Van Bewer started her career with a degree in recreation studies at UM. She pivoted to nursing a few years later, obtaining a bachelor’s degree from the University of Calgary. She returned to UM for her master’s degree while also working as an instructor at the College of Nursing.

It was then that she was inspired to pursue a PhD. “I started seeing patterns in nursing education – how some students struggle, and why they struggle.”

For her thesis, she used participatory theatre to engage nurses and nursing students in dialogue about the Truth and Reconciliation Commission of Canada’s Calls to Action.

She joined the faculty in 2021, becoming the first self-declared Indigenous professor appointed to the College of Nursing. Her research has been published in journals such as Nurse Education Today, Canadian Journal of Nursing Research and AlterNatives.

In a recent study, Van Bewer focused on identifying disparities experienced by racialized nursing students at UM. The participatory study team included racialized student researchers and an Indigenous Knowledge Keeper.

The team received 280 survey responses from nursing students and held sharing circles with more than 30 students.

“We had a dialogue about disparities that are just not captured in other ways,” Van Bewer says.

The quantitative data about students’ experiences was analyzed using Quant-Crit (quantitative critical race theory). “It’s a critical framework that challenges assumptions typically embedded in quantitative research about who is counted, how, and to what end.”

More than half of the participating students said they had experienced failure at some point in their nursing education.

The study also found that academic failures in nursing school were seven times more common among racialized women than among white men. And most failures occurred in high-stakes skills demonstrations, where a student is one-on-one with an instructor.

“Interestingly, very few failures occur in the clinical context, where the educator is assessing students over weeks or months. That study prompted me to turn my research focus toward leadership.”

Van Bewer is now working on two interconnected projects related to leadership, both using storytelling methods. The first is co-led with Dr. Chelsea Gabel, scientific director of the Institute of Indigenous Peoples’ Health at the Canadian Institutes of Health Research.

The project uses “trickster-inspired” storytelling as a way to encourage academic leaders to reflect. Tricksters are mischievous figures in the folklore of many cultures who are playfully disruptive and ask uncomfortable questions, Van Bewer says.

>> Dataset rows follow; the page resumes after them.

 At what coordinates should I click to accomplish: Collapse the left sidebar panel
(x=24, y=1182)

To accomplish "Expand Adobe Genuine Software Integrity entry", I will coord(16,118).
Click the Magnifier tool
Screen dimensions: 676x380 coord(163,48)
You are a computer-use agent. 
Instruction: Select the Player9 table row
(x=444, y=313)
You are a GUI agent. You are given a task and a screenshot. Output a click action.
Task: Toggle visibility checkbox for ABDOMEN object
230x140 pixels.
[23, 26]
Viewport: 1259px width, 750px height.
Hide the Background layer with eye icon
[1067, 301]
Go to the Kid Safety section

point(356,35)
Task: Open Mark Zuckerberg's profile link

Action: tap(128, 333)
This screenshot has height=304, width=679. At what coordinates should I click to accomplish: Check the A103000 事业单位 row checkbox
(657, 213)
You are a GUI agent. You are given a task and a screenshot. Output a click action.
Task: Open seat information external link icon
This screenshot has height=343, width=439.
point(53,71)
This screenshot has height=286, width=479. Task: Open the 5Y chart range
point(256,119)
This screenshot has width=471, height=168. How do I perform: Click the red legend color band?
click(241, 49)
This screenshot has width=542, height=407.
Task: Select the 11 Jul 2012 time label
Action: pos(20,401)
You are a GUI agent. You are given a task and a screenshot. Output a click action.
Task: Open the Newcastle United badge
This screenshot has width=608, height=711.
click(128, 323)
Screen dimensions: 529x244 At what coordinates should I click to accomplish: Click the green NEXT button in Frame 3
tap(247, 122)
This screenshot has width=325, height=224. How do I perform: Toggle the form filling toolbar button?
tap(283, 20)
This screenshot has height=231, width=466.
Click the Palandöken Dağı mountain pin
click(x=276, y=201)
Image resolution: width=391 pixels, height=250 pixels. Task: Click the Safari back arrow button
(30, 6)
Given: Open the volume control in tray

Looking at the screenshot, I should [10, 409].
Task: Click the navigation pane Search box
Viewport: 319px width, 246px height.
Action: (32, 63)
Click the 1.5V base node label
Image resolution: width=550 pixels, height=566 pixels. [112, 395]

The study method involves community storytellers having conversations with non-Indigenous academic leaders.

“Through trickster-type questioning, these conversations prompt leaders to reflect on responsibility, experience discomfort and learn from past stumbles.”

Van Bewer’s other current project explores the experiences of Métis women in health-care leadership roles. This research, co-led with Dr. Angie Bruce [MBA/09], vice-president (Indigenous) of UM, aims to generate recommendations to support Métis women’s leadership development and strengthen culturally safe health care.

Van Bewer and Bruce asked eight Métis women health-care leaders from across the Métis homeland to share their stories. A Métis doctoral student hired through UM’s Indigenous Summer Student Internship Program engaged in informal, one-on-one conversations with the leaders.

“Conversations unfolded in kitchen-table- style settings over tea, food, kinship and laughter,” Van Bewer says. “This approach reflects the ways Métis women have always shared knowledge. The kitchen table is a place of trust.”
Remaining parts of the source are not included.